Acho que é inevitável que a gente seja contaminado por tudo que a gente vê. Tenho certeza que, de alguma forma, o que vejo e com o que  entro em contato [no Brasil e na Europa] passeiam dentro de mim. Lembro que fiz um projeto lindo, há um tempo, com o Sesc São Paulo, com a jornalista Anabela Paiva e a arquiteta Gisela Magalhães, sobre Macunaíma [considerada a obra-prima do escritor Mário de Andrade, publicada em 1928], chamado Coração dos Outros – Saravá Mário de Andrade [exposição multimídia em homenagem ao escritor modernista, realizada em 1999]. Esse projeto me indicou que para ser brasileira, eu deveria dar a mão a Mário de Andrade, no sentido simbólico é claro.

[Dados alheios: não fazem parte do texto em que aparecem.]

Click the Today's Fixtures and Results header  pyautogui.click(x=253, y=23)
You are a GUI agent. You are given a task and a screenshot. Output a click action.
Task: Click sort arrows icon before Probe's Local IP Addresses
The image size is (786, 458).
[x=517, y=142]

E ele me levou pelo Brasil. Enfim, acho que a gente é feito de pedaços dos outros. Por exemplo, quando eu penso no meu querido amigo Tunga [escultor, desenhista e artista performático brasileiro, 1952-2016], acho que o devorei e ele está dentro de mim. Tudo que faço tem um pouco de Tunga, como tem um pouco de quem admiro e não admiro também. Está tudo aqui, em ebulição.

 

 

 

 

Cenas do espetáculo Fúria, de 2019, apresentado no Sesc Consolação

 

 

Processo criativo

Gosto muito de ler filosofia e ficção. Há livros que descobri serem a ignição para o meu trabalho. A literatura tem um lugar muito presente, forte e querido no meu processo criativo. Estou sempre pensando, estudando, lendo e me enriquecendo. Por exemplo, durante o processo de criação de Fúria [espetáculo de 2019 apresentado no Sesc Consolação], última criação da companhia, houve uma exposição no Centro de Artes da Maré sobre a obra de Conceição Evaristo [leia Depoimento da escritora nesta edição] que foi uma grande inspiração para nós. Usamos, também, alguns trechos de livros da escritora em nossas improvisações. A literatura é um grande laboratório a partir do qual fazemos experimentos.

 

 

 

Teclado ou linóleo

Uma coisa incrível que aconteceu nesta pandemia, com aulas virtuais e lives, é que as pessoas estão inventando jeitos de existir. E isso é muito importante. Espero que essas formas não se oponham a uma aula ou a um encontro ao vivo. Acho que as coisas podem coexistir. Não vejo a impossibilidade. É um mundo onde a gente vai ter que aprender a viver e a conviver. Todos estão correndo atrás de inventar jeitos de sobreviver, de mostrar seus trabalhos. Estou um pouco afastada das redes sociais, mas vejo alguns shows, peças e conferências também. Vejo que as pessoas estão fazendo muitas coisas interessantes.

Respeito às diferenças

A arte não pode e não deve carregar esse peso de que ela precisa ser capaz de fazer as coisas melhorarem ou mudarem. Muitas ações conjuntas são importantes, como na área de segurança pública, na educação e no respeito a vida. A cada 23 minutos, um jovem negro é assassinado no Brasil. Vivemos o genocídio da população negra. E sabemos que não é possível democracia sem o combate ao racismo. Acho que a cultura e as artes podem sensibilizar as pessoas para esse combate, podem trazer a possibilidade de olhar o mundo de outra forma. Mas não acredito que “a arte traz o belo”. A arte coloca questionamentos e pode construir relações e significados novos para a vida. A arte pode trazer esse pensar sobre coisas diferentes e formas de aceitar a diversidade, aceitar o que a gente não entente. Aceitar que o mundo é diferente e que a gente pode e deve conviver, principalmente, com muito respeito.

 

LIA RODRIGUES esteve presente na reunião virtual do Conselho Editorial da Revista E no dia 22 de julho de 2020.